--- To be done ---
1. Which countries does the text on Central American child migrants mention, either by name or through an adjective such as "Salvadoran"?
2. In the text on Central American child migrants, can you restate the paragraph beginning "While this phenomenon is going on" in fewer words, keeping its main facts?
3. Resume the text on Central American child migrants after its last sentence.

--- Given text ---
## BEGIN
Especially the 1996 Illegal Immigration Reform and Immigrant Responsibility Act, or IIRAIRA, broadly expanded the list of crimes for which people could be deported, even if these offenses were committed in the past. It also took away protection for legal residents, meaning even people who were in the U.S. legally and had spent most of their lives here could be removed if they committed a deportable offense. When these young men arrived in their country they initially fled, there was no infrastructure to help them adjust. Many deportees did not speak Spanish well and/or were rejected for their gang tattoos by their relatives and ended up homeless. Disenfranchised local kids together with US deportees joined together to become a fast growing violent street gang pest.The fragile democracies that were established after the civil wars in Guatemala and El Salvador turned out to be fertile ground for street gangs and drug trafficking. Because of the ever strong cocaine-demand in the US and the US WOD policy to firmly combat the supply-chain, drug trafficking in Central America became much more prominent and violent.
Causes of the Growing Numbers of Child Migrants
While this phenomenon is going on for several years now, the real cause of the increase of C.-A. child migrants to the US looks like not thoroughly investigated yet, at least it is not communicated. So one should question all the proposals that are being made by politicians to "solve the problem". The Guatemalan, Honduran and Salvadoran governments are - understandably - not questioning the child migrants for their reasons before they leave the country; the US authorities can only ask child migrants for their decision to flee their neighborhood and country.
One of the stories that come forward are that — according to The Daily Beast — many parents are desperate to keep their children from becoming victims of gang violence or being forced into gang activity. Coyotes — smugglers and traffickers — have sensed an opportunity to expand business beyond Mexico, where migration has been declining in recent years. They continue to spread stories that are half true or not true anymore and that are believed by migrants, such as:
- DACA (Deferred Action for Childhood Arrivals) program. DACA allows undocumented immigrants who were brought here illegally as children and have US high school degree the right to get temporary work permits and stay in the US legally for two years. Permits can be renewed every 2 year and applicants have to be younger than 31. However, there is quite a downside and an anti-DACA bill is on the way.
## END
--- Record list ---
## BEGIN
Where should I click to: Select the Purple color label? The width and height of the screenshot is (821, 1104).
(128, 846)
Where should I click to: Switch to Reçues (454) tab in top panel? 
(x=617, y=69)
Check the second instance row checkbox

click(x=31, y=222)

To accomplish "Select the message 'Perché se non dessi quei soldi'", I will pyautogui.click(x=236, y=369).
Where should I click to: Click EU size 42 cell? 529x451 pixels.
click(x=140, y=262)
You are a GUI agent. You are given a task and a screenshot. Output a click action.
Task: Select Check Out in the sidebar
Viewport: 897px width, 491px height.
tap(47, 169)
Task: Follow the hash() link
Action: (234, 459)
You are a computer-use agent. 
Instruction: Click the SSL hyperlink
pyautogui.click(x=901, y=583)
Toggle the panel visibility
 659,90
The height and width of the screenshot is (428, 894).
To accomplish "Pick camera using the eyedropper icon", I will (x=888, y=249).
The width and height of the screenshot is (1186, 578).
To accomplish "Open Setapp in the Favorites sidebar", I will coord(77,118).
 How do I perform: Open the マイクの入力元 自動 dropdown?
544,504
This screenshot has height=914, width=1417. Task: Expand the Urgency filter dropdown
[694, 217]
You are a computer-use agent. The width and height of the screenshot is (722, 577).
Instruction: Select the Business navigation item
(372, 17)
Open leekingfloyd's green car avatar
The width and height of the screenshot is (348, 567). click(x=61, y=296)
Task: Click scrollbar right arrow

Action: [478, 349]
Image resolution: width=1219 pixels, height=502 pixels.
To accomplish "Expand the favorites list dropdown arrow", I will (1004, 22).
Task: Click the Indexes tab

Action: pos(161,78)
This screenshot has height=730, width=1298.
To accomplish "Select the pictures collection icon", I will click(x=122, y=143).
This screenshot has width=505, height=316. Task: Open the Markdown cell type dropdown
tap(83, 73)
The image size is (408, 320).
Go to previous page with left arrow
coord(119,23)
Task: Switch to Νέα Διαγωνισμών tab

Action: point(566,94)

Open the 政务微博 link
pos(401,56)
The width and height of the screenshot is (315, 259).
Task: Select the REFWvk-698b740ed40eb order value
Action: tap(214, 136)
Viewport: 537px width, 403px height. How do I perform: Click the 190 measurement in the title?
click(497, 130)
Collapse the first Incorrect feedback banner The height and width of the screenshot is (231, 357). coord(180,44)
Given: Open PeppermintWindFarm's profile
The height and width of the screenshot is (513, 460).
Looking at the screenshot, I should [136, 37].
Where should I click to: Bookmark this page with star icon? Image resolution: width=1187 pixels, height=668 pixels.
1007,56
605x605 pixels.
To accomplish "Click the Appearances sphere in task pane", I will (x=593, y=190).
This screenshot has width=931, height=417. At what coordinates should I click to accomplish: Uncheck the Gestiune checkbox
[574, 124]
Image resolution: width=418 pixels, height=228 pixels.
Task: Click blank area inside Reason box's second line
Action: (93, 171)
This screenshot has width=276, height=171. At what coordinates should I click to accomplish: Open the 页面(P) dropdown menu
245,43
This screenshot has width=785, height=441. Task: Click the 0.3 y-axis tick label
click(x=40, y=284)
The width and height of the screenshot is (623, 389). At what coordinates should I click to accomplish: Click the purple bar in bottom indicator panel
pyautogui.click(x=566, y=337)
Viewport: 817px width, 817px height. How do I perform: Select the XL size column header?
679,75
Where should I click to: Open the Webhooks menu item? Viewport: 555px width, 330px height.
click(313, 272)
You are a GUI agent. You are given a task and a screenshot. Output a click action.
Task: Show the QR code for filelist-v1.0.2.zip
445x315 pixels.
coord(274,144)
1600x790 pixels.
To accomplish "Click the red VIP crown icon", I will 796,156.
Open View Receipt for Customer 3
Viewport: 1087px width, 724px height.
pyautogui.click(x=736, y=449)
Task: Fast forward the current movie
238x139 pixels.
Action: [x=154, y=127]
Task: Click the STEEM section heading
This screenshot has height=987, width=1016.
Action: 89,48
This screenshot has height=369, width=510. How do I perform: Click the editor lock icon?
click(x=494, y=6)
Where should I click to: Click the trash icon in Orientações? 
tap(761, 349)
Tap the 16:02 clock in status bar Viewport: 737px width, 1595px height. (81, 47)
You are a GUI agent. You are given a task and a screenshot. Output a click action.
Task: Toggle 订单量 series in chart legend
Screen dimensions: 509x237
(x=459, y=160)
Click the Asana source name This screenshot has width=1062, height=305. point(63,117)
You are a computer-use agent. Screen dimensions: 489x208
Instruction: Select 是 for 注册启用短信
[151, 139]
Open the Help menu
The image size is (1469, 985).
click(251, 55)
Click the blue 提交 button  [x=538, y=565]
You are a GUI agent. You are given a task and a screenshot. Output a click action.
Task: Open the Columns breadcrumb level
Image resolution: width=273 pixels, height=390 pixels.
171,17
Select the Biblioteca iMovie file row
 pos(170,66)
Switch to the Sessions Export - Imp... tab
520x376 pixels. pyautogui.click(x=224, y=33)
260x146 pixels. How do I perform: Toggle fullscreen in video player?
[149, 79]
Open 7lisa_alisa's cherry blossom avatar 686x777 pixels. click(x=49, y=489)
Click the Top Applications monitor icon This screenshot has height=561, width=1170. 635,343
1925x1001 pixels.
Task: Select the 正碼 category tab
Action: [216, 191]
## END
--- Answers for the exercise ---
1. United States, Guatemala, El Salvador, Honduras, Mexico

2. Although the rise in Central American child migrants to the US has been going on for several years, its real cause seems not to have been thoroughly investigated, or at least not communicated. Politicians' proposals to "solve the problem" should therefore be questioned. The Guatemalan, Honduran and Salvadoran governments don't ask departing children why they leave, and US authorities can only ask them about their decision to flee.

3.
- President Obama's 2008 campaign promise, 'La Promesa de Obama' for immigration reform, that includes a path to citizenship for 11 million people. Senator Menendez introduced The Comprehensive Immigration Reform Act of 2010 SB 3932, but it was referred to the Senate Committee on the Judiciary and is still awaiting a vote. Never the less, Speaker John A. Boehner told Obama in June he will not allow a vote this year.
- The 2008 William Wilberforce Trafficking Victims Protection Reauthorization Act (TVPA). The TVPA contains a provision guaranteeing formal deportation hearings for child immigrants not from Mexico and Canada and without family in the United States. These hearings often don’t occur for years. Legislation proposed by Sen. John McCain and Sen. Jeff Flake, R-Ariz., specifically calls for amending the 2008 law
About 75 to 80 percent of so-called unaccompanied minors actually travel with coyotes and some pay criminal organizations such as the MS-13 (Mara Salvatrucha) or groups associated with Los Zetas to lead them through Mexico, at a cost of $3,000 to $10,000 per person, depending on the migrant’s age, gender, and origin.
Also pandillas and clicas (street gangs) are recruiting ever more violently youngsters in such a way, that the only way out for them is to flee their neighborhood to family members in the US.
So the next question is, why are street gangs recruiting more violently since the last couple of years? There are a few reasons one could think of:
- Higher Mortality Rate of gang-members. MS13 and Barrio18 are the most well-known gangs, but there are many more smaller gangs active in the cities. Gangs have become present almost everywhere in the cities. That means more gang-wars and more dead gang-members. It seems that gang-members care more and more less about killing or being killed. They use drugs frequently. If a gang wants to keep its strength it has to continue to recruit youth.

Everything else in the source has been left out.